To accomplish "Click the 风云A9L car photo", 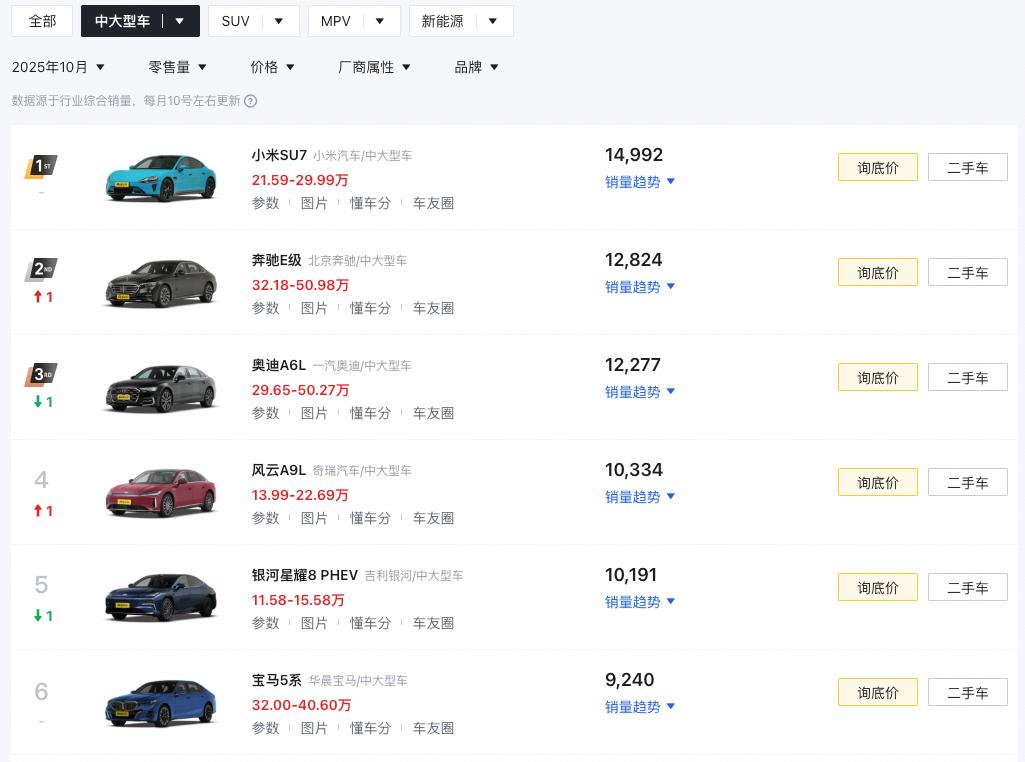I will (x=160, y=493).
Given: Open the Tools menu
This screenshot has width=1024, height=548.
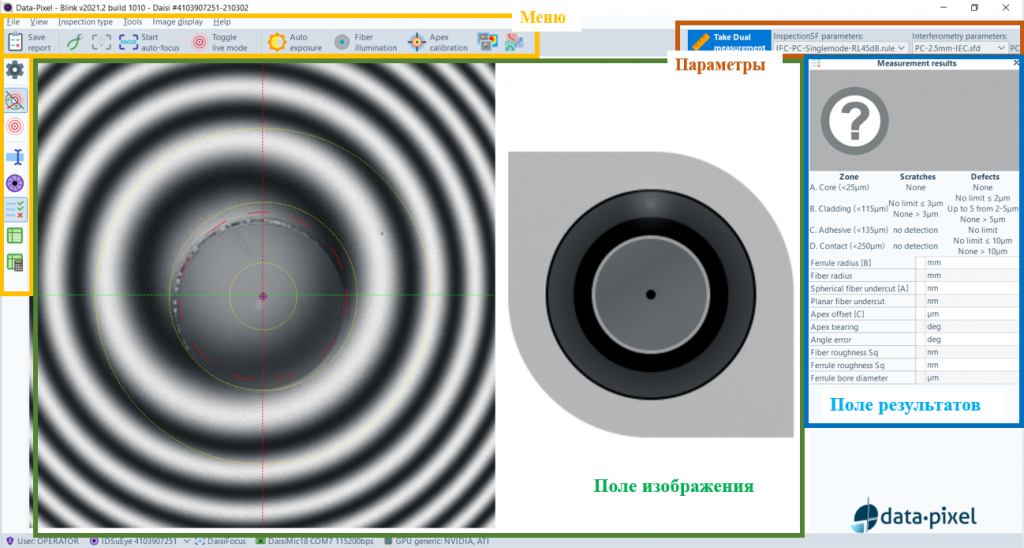Looking at the screenshot, I should 132,21.
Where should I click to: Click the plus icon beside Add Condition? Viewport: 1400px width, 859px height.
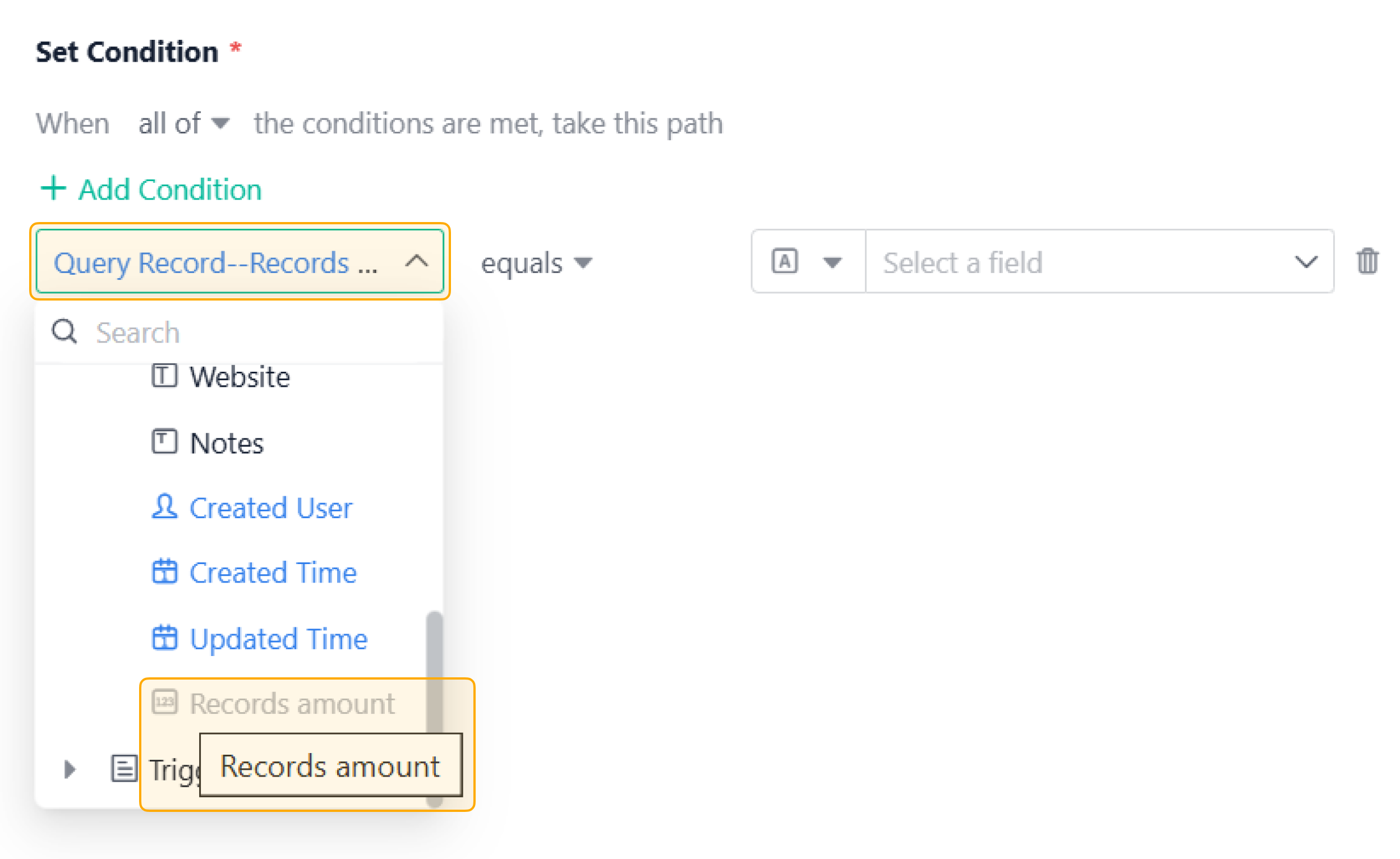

▬▬▬▬▬▬▬▬▬▬

WORK INSTRUCTION: Leave the pictures out. Output exactly, and only, the lines from the one with "Given: Open the Tools menu" through the last line of the listing above, both included.

ANSWER BOX:
Given: Open the Tools menu
This screenshot has width=1024, height=548.
Looking at the screenshot, I should 132,21.
Where should I click to: Click the plus icon beside Add Condition? Viewport: 1400px width, 859px height.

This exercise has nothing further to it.